## THE TASK:
Every line of the data below should be printed exactly. Nothing may be dropped.

## INFORMATION:
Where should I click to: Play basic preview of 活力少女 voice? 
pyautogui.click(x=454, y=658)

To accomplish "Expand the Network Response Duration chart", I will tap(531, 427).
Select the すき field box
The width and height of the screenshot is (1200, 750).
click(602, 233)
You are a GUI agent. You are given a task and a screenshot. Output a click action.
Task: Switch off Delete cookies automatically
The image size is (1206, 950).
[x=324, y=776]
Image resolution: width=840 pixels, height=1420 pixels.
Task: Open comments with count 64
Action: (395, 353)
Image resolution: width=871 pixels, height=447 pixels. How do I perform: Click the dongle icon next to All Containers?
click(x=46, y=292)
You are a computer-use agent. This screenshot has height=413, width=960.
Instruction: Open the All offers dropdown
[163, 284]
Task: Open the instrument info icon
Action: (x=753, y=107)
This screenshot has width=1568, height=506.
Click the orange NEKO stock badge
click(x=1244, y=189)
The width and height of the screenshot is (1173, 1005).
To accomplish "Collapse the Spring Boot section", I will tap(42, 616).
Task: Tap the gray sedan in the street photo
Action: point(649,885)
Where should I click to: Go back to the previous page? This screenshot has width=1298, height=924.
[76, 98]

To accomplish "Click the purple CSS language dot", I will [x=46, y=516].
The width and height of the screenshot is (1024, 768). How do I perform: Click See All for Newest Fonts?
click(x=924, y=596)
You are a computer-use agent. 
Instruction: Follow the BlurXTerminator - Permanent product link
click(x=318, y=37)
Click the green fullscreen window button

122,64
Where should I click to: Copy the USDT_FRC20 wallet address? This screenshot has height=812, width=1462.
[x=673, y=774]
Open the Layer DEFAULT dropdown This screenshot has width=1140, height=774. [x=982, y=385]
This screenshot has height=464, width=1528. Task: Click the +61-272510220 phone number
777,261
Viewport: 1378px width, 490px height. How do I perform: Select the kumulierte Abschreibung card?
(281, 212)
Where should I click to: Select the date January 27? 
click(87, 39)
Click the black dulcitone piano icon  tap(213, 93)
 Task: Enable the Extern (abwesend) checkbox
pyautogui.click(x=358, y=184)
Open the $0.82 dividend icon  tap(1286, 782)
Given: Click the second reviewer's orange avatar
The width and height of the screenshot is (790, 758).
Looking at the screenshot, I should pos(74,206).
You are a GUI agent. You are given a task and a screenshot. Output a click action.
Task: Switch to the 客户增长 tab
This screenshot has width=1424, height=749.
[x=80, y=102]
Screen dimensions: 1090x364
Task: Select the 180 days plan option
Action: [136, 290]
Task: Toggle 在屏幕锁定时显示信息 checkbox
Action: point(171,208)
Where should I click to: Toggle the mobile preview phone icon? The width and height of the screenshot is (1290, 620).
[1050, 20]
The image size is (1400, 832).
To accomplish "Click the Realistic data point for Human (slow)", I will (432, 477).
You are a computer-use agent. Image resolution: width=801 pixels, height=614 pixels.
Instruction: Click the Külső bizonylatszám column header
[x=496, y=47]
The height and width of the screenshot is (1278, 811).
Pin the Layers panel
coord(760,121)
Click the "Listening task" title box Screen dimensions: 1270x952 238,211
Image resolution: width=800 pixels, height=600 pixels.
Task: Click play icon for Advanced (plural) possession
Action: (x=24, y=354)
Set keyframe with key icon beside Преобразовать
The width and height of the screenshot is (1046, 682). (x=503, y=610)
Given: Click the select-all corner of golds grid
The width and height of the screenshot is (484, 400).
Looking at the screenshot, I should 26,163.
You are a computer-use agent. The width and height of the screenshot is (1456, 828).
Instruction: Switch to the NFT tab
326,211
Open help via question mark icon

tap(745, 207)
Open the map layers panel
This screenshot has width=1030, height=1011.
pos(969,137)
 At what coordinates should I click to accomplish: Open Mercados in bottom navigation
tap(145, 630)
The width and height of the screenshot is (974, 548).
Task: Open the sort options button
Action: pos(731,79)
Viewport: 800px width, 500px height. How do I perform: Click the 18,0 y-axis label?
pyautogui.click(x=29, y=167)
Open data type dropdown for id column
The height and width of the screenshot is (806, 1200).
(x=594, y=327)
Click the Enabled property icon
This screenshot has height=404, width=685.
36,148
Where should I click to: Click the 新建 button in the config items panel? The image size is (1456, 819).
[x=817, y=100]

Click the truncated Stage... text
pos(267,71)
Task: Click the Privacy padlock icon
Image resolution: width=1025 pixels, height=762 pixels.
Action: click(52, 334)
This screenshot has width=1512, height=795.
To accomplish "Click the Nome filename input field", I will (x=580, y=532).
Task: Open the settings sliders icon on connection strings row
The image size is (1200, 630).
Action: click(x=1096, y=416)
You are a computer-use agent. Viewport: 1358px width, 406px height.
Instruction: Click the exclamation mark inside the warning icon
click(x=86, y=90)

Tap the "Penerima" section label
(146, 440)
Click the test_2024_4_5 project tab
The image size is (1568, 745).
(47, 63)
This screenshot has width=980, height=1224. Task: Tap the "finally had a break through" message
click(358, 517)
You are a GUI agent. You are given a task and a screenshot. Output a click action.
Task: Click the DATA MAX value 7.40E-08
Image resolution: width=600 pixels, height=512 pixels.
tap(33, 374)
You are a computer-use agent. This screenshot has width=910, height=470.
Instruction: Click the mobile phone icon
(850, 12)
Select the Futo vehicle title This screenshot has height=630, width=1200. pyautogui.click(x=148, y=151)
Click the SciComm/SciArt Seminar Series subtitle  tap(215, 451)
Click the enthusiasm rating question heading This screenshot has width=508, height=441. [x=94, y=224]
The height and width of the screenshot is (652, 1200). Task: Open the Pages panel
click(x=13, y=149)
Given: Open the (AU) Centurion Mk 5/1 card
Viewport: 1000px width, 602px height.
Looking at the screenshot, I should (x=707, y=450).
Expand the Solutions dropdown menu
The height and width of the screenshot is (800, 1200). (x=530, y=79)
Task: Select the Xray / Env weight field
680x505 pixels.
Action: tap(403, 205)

## SOLUTION TO THE EXERCISE:
Where should I click to: Play basic preview of 活力少女 voice? 
pyautogui.click(x=454, y=658)

To accomplish "Expand the Network Response Duration chart", I will tap(531, 427).
Select the すき field box
The width and height of the screenshot is (1200, 750).
click(602, 233)
You are a GUI agent. You are given a task and a screenshot. Output a click action.
Task: Switch off Delete cookies automatically
The image size is (1206, 950).
[x=324, y=776]
Image resolution: width=840 pixels, height=1420 pixels.
Task: Open comments with count 64
Action: (395, 353)
Image resolution: width=871 pixels, height=447 pixels. How do I perform: Click the dongle icon next to All Containers?
click(x=46, y=292)
You are a computer-use agent. This screenshot has height=413, width=960.
Instruction: Open the All offers dropdown
[163, 284]
Task: Open the instrument info icon
Action: (x=753, y=107)
This screenshot has width=1568, height=506.
Click the orange NEKO stock badge
click(x=1244, y=189)
The width and height of the screenshot is (1173, 1005).
To accomplish "Collapse the Spring Boot section", I will tap(42, 616).
Task: Tap the gray sedan in the street photo
Action: point(649,885)
Where should I click to: Go back to the previous page? This screenshot has width=1298, height=924.
[76, 98]

To accomplish "Click the purple CSS language dot", I will [x=46, y=516].
The width and height of the screenshot is (1024, 768). How do I perform: Click See All for Newest Fonts?
click(x=924, y=596)
You are a computer-use agent. 
Instruction: Follow the BlurXTerminator - Permanent product link
click(x=318, y=37)
Click the green fullscreen window button

122,64
Where should I click to: Copy the USDT_FRC20 wallet address? This screenshot has height=812, width=1462.
[x=673, y=774]
Open the Layer DEFAULT dropdown This screenshot has width=1140, height=774. [x=982, y=385]
This screenshot has height=464, width=1528. Task: Click the +61-272510220 phone number
777,261
Viewport: 1378px width, 490px height. How do I perform: Select the kumulierte Abschreibung card?
(281, 212)
Where should I click to: Select the date January 27? 
click(87, 39)
Click the black dulcitone piano icon  tap(213, 93)
 Task: Enable the Extern (abwesend) checkbox
pyautogui.click(x=358, y=184)
Open the $0.82 dividend icon  tap(1286, 782)
Given: Click the second reviewer's orange avatar
The width and height of the screenshot is (790, 758).
Looking at the screenshot, I should pos(74,206).
You are a GUI agent. You are given a task and a screenshot. Output a click action.
Task: Switch to the 客户增长 tab
This screenshot has width=1424, height=749.
[x=80, y=102]
Screen dimensions: 1090x364
Task: Select the 180 days plan option
Action: [136, 290]
Task: Toggle 在屏幕锁定时显示信息 checkbox
Action: point(171,208)
Where should I click to: Toggle the mobile preview phone icon? The width and height of the screenshot is (1290, 620).
[1050, 20]
The image size is (1400, 832).
To accomplish "Click the Realistic data point for Human (slow)", I will (432, 477).
You are a computer-use agent. Image resolution: width=801 pixels, height=614 pixels.
Instruction: Click the Külső bizonylatszám column header
[x=496, y=47]
The height and width of the screenshot is (1278, 811).
Pin the Layers panel
coord(760,121)
Click the "Listening task" title box Screen dimensions: 1270x952 238,211
Image resolution: width=800 pixels, height=600 pixels.
Task: Click play icon for Advanced (plural) possession
Action: (x=24, y=354)
Set keyframe with key icon beside Преобразовать
The width and height of the screenshot is (1046, 682). (x=503, y=610)
Given: Click the select-all corner of golds grid
The width and height of the screenshot is (484, 400).
Looking at the screenshot, I should 26,163.
You are a computer-use agent. The width and height of the screenshot is (1456, 828).
Instruction: Switch to the NFT tab
326,211
Open help via question mark icon

tap(745, 207)
Open the map layers panel
This screenshot has width=1030, height=1011.
pos(969,137)
 At what coordinates should I click to accomplish: Open Mercados in bottom navigation
tap(145, 630)
The width and height of the screenshot is (974, 548).
Task: Open the sort options button
Action: pos(731,79)
Viewport: 800px width, 500px height. How do I perform: Click the 18,0 y-axis label?
pyautogui.click(x=29, y=167)
Open data type dropdown for id column
The height and width of the screenshot is (806, 1200).
(x=594, y=327)
Click the Enabled property icon
This screenshot has height=404, width=685.
36,148
Where should I click to: Click the 新建 button in the config items panel? The image size is (1456, 819).
[x=817, y=100]

Click the truncated Stage... text
pos(267,71)
Task: Click the Privacy padlock icon
Image resolution: width=1025 pixels, height=762 pixels.
Action: click(52, 334)
This screenshot has width=1512, height=795.
To accomplish "Click the Nome filename input field", I will (x=580, y=532).
Task: Open the settings sliders icon on connection strings row
The image size is (1200, 630).
Action: click(x=1096, y=416)
You are a computer-use agent. Viewport: 1358px width, 406px height.
Instruction: Click the exclamation mark inside the warning icon
click(x=86, y=90)

Tap the "Penerima" section label
(146, 440)
Click the test_2024_4_5 project tab
The image size is (1568, 745).
(47, 63)
This screenshot has width=980, height=1224. Task: Tap the "finally had a break through" message
click(358, 517)
You are a GUI agent. You are given a task and a screenshot. Output a click action.
Task: Click the DATA MAX value 7.40E-08
Image resolution: width=600 pixels, height=512 pixels.
tap(33, 374)
You are a computer-use agent. This screenshot has width=910, height=470.
Instruction: Click the mobile phone icon
(850, 12)
Select the Futo vehicle title This screenshot has height=630, width=1200. pyautogui.click(x=148, y=151)
Click the SciComm/SciArt Seminar Series subtitle  tap(215, 451)
Click the enthusiasm rating question heading This screenshot has width=508, height=441. [x=94, y=224]
The height and width of the screenshot is (652, 1200). Task: Open the Pages panel
click(x=13, y=149)
Given: Open the (AU) Centurion Mk 5/1 card
Viewport: 1000px width, 602px height.
Looking at the screenshot, I should (x=707, y=450).
Expand the Solutions dropdown menu
The height and width of the screenshot is (800, 1200). (x=530, y=79)
Task: Select the Xray / Env weight field
680x505 pixels.
Action: tap(403, 205)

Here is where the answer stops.